Constructs a tier_match by running merge_plus with different parameters sequentially on the same data. Allows for sequential removal of observations after each tier.

tier_match(
  data1,
  data2,
  by = NULL,
  by.x = NULL,
  by.y = NULL,
  suffixes = c("_1", "_2"),
  check_merge = TRUE,
  unique_key_1,
  unique_key_2,
  tiers = list(),
  takeout = "both",
  match_type = "exact",
  clean = FALSE,
  clean_settings = build_clean_settings(),
  score_settings = NULL,
  filter = NULL,
  filter.args = list(),
  evaluate = match_evaluate,
  evaluate.args = list(),
  allow.cartesian = TRUE,
  fuzzy_settings = build_fuzzy_settings(),
  multivar_settings = build_multivar_settings(),
  verbose = FALSE
)

Arguments

data1

data.frame. First to-merge dataset.

data2

data.frame. Second to-merge dataset.

by

character string. Variables to merge on (common across data 1 and data 2). See merge

by.x

character string. Variable to merge on in data1. See merge

by.y

character string. Variable to merge on in data2. See merge

suffixes

see merge

check_merge

logical. Checks that your unique_keys are indeed unique, and prevents merge from running if merge would result in data.frames larger than 5 million rows

unique_key_1

character vector. Primary key of data1 that uniquely identifies each row (can be multiple fields)

unique_key_2

character vector. Primary key of data2 that uniquely identifies each row (can be multiple fields)

tiers

list(). tier is a list of lists, where each list holds the parameters for creating that tier.

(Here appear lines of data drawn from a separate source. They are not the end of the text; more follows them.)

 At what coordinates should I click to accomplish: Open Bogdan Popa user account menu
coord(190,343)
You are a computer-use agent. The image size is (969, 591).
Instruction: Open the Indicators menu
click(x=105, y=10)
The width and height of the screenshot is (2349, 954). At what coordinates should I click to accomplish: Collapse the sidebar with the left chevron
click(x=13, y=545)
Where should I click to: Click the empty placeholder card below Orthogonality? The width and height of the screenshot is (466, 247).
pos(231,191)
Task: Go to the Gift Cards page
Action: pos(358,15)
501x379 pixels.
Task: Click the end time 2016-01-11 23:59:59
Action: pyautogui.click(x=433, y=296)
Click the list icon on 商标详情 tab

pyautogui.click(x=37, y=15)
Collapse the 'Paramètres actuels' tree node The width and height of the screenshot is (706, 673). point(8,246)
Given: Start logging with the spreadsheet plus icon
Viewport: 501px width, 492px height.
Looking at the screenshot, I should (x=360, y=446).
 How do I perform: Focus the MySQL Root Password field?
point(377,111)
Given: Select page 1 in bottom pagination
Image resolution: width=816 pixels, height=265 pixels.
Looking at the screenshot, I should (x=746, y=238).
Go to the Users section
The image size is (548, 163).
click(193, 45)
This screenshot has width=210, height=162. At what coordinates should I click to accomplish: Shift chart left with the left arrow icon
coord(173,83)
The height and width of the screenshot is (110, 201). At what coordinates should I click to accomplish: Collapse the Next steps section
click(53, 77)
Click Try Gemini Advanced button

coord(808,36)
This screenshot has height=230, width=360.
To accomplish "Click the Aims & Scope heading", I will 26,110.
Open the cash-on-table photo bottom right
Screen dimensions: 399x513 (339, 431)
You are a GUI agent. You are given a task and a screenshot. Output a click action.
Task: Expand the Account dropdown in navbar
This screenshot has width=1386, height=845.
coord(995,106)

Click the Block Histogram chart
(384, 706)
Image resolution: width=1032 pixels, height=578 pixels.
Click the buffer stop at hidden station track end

All arguments to tier_match listed after this argument can either be supplied directly to tier_match, or indirectly via tiers.

takeout

character vector, either 'data1', 'data2', 'both', or 'neither'. Removes observations after each tier from the selected dataset.

match_type

string. If 'exact', match is exact, if 'fuzzy', match is fuzzy.

clean

Boolean, T/F, whether or not to clean strings prior to the match.

clean_settings

list. Settings for string cleaning. See clean_strings and build_clean_settings.

score_settings

list. Settings for post-hoc matchscoring. See build_score_settings.

filter

function or numeric. Filters a merged data1-data2 dataset. If a function, should take in a data.frame (data1 and data2 merged by name1 and name2) and spit out a trimmed verion of the data.frame (fewer rows). Think of this function as applying other conditions to matches, other than a match by name. The first argument of filter should be the data.frame. If numeric, will drop all observations with a matchscore lower than or equal to filter.

filter.args

list. Arguments passed to filter, if a function

evaluate

Function to evalute merge_plus output. see evaluate_match.

evaluate.args

list. Arguments passed to function specified by evaluate

allow.cartesian

whether or not to allow many-many matches, see data.table::merge()

fuzzy_settings

additional arguments for amatch, to be used if match_type = 'fuzzy'. Suggested defaults provided. (see amatch, method='jw')

multivar_settings

list of settings to go to the multivar match if match_type == 'multivar'. See multivar-match.

verbose

boolean, whether or not to print tier names and time to match each tier as the matching happens.

Value

list with matches, data1 and data2 minus matches, and match evaluation

Details

See the tier match vignette to get a clear understanding of the tier_match syntax.

See also

merge_plus clean_strings